Fund Administrator Fined for Role in Valuations Fraud

A fund administrator settled SEC charges for failing to identify "red flags" of fraudulent behavior on the part of a hedge fund client.

In its Order, the SEC stated that the fund had experienced "significant losses" resulting from improper trading conducted by advisers of the fund. The SEC found that the advisers were engaged in a scheme to defraud the fund and investments by "misappropriating and misusing investor funds." According to the SEC, rather than accounting for the losses, the administrator, who was responsible for calculating the fund’s monthly net asset value ("NAV"), disseminated misleading account statements at the direction of the advisers to offset the effect of the fund’s losses and prevent a decrease in the fund’s NAV.

According to the SEC, the misleading statements materially overstated the value of the investors’ investments, causing some to increase their investments with the fund.

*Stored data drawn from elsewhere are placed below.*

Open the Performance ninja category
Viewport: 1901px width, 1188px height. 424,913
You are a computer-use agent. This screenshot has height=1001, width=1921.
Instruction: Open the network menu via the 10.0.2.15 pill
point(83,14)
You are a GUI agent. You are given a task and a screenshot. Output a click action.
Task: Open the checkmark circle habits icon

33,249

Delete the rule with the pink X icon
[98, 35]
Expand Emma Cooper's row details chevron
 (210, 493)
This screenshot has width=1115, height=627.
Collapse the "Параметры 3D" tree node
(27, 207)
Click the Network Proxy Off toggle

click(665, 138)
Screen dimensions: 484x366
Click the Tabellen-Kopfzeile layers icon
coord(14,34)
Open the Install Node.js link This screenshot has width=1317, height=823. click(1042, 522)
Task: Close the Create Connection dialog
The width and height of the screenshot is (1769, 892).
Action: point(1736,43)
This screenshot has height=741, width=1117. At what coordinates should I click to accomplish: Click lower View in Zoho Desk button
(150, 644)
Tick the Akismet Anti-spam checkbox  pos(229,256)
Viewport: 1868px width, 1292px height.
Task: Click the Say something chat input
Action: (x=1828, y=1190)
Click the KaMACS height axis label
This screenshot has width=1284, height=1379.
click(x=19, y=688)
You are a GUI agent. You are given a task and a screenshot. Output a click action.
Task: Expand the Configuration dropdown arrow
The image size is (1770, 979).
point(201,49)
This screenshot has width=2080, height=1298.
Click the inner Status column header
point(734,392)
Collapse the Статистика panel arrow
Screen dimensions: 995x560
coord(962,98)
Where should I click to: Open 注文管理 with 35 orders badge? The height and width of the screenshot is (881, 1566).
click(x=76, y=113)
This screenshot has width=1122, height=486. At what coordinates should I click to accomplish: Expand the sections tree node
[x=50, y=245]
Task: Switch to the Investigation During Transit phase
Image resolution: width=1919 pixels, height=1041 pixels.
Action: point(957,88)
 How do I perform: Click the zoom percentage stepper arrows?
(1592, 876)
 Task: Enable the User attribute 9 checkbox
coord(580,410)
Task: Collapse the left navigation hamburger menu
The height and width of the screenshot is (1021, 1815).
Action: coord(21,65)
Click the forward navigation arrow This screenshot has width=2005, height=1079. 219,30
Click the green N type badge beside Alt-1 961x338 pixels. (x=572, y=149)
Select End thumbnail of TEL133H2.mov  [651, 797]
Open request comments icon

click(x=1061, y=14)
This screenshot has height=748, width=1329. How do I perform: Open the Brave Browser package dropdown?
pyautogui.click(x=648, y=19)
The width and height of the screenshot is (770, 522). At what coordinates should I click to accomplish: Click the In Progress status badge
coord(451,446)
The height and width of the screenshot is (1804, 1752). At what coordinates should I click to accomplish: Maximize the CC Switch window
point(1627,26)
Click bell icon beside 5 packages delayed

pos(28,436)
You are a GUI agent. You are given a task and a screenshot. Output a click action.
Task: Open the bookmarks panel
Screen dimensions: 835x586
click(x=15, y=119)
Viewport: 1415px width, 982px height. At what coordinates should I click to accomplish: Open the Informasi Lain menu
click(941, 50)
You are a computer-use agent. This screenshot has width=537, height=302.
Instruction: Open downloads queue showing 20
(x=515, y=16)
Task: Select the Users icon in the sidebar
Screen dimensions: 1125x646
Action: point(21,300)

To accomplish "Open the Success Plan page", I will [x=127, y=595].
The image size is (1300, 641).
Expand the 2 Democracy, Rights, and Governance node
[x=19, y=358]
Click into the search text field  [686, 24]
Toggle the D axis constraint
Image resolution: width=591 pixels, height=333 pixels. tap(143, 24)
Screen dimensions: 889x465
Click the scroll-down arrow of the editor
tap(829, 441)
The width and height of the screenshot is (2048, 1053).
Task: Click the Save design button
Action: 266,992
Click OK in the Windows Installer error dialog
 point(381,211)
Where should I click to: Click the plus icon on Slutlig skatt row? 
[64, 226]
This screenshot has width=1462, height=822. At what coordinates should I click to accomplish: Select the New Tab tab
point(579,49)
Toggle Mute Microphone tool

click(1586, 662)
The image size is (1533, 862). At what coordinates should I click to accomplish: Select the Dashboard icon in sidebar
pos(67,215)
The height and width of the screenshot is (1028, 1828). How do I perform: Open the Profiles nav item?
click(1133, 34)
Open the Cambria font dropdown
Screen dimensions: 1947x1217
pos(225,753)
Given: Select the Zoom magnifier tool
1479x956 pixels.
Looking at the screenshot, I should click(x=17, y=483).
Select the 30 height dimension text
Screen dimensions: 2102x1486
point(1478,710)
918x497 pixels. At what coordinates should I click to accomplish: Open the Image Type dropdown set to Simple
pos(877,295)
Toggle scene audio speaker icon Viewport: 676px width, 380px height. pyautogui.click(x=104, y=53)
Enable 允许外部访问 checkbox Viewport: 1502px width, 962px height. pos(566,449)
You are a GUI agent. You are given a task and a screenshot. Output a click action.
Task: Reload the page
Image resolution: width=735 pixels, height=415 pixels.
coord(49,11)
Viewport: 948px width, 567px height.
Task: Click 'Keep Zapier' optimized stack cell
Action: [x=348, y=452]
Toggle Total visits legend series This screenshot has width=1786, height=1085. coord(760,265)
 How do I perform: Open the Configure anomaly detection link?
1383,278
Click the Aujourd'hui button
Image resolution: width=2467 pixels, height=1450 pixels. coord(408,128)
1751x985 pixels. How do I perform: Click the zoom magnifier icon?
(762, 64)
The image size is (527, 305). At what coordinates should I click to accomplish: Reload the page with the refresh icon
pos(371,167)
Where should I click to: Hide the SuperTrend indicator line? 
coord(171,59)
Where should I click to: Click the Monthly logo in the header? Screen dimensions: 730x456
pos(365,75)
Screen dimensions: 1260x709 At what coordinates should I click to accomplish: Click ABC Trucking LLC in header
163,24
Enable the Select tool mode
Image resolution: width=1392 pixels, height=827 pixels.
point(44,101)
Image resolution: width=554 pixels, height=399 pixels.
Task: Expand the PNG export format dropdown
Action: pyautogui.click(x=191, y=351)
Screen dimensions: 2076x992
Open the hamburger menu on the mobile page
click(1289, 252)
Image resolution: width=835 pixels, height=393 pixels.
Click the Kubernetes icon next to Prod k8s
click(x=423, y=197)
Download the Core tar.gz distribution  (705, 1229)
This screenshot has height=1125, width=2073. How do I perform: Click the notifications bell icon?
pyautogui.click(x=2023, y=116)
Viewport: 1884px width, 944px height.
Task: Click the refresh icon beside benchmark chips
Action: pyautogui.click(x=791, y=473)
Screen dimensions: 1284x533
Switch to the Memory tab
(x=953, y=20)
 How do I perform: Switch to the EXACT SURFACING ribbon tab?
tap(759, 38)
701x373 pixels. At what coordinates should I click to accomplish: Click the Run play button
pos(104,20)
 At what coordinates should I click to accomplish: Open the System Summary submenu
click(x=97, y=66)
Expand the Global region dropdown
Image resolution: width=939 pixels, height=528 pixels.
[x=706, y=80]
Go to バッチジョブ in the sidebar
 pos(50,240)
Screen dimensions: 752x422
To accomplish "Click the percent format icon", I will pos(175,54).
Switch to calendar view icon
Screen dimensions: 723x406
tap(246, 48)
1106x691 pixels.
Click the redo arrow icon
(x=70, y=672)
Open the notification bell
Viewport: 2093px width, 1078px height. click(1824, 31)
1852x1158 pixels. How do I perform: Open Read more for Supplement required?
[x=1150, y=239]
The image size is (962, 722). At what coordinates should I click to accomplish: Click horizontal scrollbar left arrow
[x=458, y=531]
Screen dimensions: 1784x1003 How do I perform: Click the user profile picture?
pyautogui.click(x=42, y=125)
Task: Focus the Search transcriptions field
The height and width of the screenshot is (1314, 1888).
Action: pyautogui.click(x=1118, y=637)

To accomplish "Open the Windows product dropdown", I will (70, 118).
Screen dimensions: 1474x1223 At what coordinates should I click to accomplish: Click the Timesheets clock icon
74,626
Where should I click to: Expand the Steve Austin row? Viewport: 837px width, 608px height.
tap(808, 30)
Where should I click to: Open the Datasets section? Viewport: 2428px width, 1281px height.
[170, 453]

As a result, the SEC found that the fund administrator violated (i) Advisers Act Section 206(4) ("Prohibited transactions by investment advisers") and Rule 206(4)-8(a)(1) ("Pooled investment vehicles") thereunder and (ii) Securities Act Sections 17(a)(2) and 17(a)(3) ("Fraudulent Interstate Transactions")

To settle the charges, the fund administrator agreed to (i) cease and desist from further rules violations and (ii) pay $18,000 in disgorgement plus prejudgment interest of $4,271 and $100,000 in civil penalties.